Very unexpected but it's a great match. I have been using Astro with Cloudflare Pages and the dev UX is fantastic
[flagged]
> I write everything myself here. In my words.

> I fully admit using Ai as my editor

No one enjoys reading AI slop. It has 0 value, and it's a huge turnoff on forums like this. You should stop doing it.

Perfect direction! Astro has been incredible for small static pages. CF workers are also really easy to impl
Tried Astro after being utterly confused with Hugo templating and found it rather over-engineered. Went with 11tty instead and don't regret it.
Another open source framework likely be dead soon, what are the alternatives ?
Welp, I'm worried. I like Astro, but maybe it's time to make my own SSG, to not ever end up in the hand of a few big-sharks that consolidate and enshittify everything.
So this is what happens to open source now? It runs out of money and one of the big corpos gobbles it up. Lovely.
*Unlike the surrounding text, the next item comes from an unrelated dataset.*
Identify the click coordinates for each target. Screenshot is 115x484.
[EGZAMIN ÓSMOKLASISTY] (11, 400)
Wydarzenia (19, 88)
I think donating to the Apache Foundation is preferable.

Surprised this isn't in the article, but Cloudflare has been moving all their docs to Astro's Starlight docs framework. I'm guessing this is a way to prioritize features for Cloudflare:

> https://blog.cloudflare.com/open-source-all-the-way-down-upg...

Coincidentally, I just migrated some support docs to Starlight a few hours before this acquisition announcement. Really nice framework.
I'm incredibly relieved they didn't join Vercel (which everyone else seems to be doing these days).